Milano, asilo multietnico: “Niente Natale e niente canzoncine”. E i genitori protestano

Pubblicato il 15 Dicembre 2010 10:21 | Ultimo aggiornamento: 15 Dicembre 2010 10:21

L’asilo è multietnico? Allora niente festa di Natale a scuola, niente canzoncina per la mamma, niente poesia su Gesù e Betlemme. Semmai qualche filastrocca che parla di renne e Babbo Natale. Questa la controversa decisione del collegio dei docenti della scuola materna comunale di via Forze Armate 59, a Milano.

Una decisione che, però, ha fatto storcere il naso a più di un genitore. Molti sostengono che “la festa di Natale non fa male a nessuno”. A queste proteste la direzione dell’asilo ha risposto con una lettera: la tradizionale “canzoncina per le mamme non si farà – si legge – data la presenza di un’alta percentuale di bambini appartenenti ad altre culture e religioni e di stranieri appena ammessi alla frequenza, che non parlano neppure italiano”.

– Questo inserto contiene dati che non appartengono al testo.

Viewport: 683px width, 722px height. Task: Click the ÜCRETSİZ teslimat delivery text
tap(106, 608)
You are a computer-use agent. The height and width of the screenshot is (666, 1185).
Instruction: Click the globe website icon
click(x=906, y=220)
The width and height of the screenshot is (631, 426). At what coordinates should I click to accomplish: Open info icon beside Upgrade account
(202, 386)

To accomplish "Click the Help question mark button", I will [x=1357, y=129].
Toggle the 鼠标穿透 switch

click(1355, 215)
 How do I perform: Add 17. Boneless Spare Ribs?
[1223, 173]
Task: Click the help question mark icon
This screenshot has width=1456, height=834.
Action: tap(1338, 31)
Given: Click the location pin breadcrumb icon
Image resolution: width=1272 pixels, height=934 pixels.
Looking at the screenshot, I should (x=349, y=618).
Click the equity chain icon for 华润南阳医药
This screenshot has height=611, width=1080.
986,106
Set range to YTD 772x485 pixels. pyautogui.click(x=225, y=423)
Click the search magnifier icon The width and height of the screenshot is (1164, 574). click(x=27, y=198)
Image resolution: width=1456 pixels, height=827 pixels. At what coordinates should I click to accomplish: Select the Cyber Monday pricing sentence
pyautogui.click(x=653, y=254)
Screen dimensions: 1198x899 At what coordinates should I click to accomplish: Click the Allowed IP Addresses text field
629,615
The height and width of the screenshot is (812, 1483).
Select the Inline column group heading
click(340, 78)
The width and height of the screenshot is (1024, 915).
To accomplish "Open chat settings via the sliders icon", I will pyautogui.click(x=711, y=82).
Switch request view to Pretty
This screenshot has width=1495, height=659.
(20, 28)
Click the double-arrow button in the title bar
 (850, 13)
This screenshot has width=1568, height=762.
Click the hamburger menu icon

Sul caso ha chiesto informazioni anche l’assessorato comunale all’Educazione, guidato dalla cattolicissima Mariolina Moioli. La responsabile della scuola, Angela Airaghi, ha dovuto inviare una relazione a Palazzo Marino. “È logico che i figli di testimoni di Geova, ebrei o musulmani non debbano imparare canzoncine cristiane — dice la direttrice — quanto alla scelta di non invitare le mamme a scuola, lo facciamo soprattutto per evitare stress ai piccoli”. Nella lettera inviata alle famiglie dei 175 bambini, per un quarto straniere, si spiega che lo scorso anno molti genitori si erano lamentati perché la festa imponeva di prendere mezza giornata di ferie al lavoro. E precisa che cantare in pubblico potrebbe “creare disagio ai bambini piccoli, di due anni e mezzo”, così come ai figli “privi di figure familiari durante la festa”.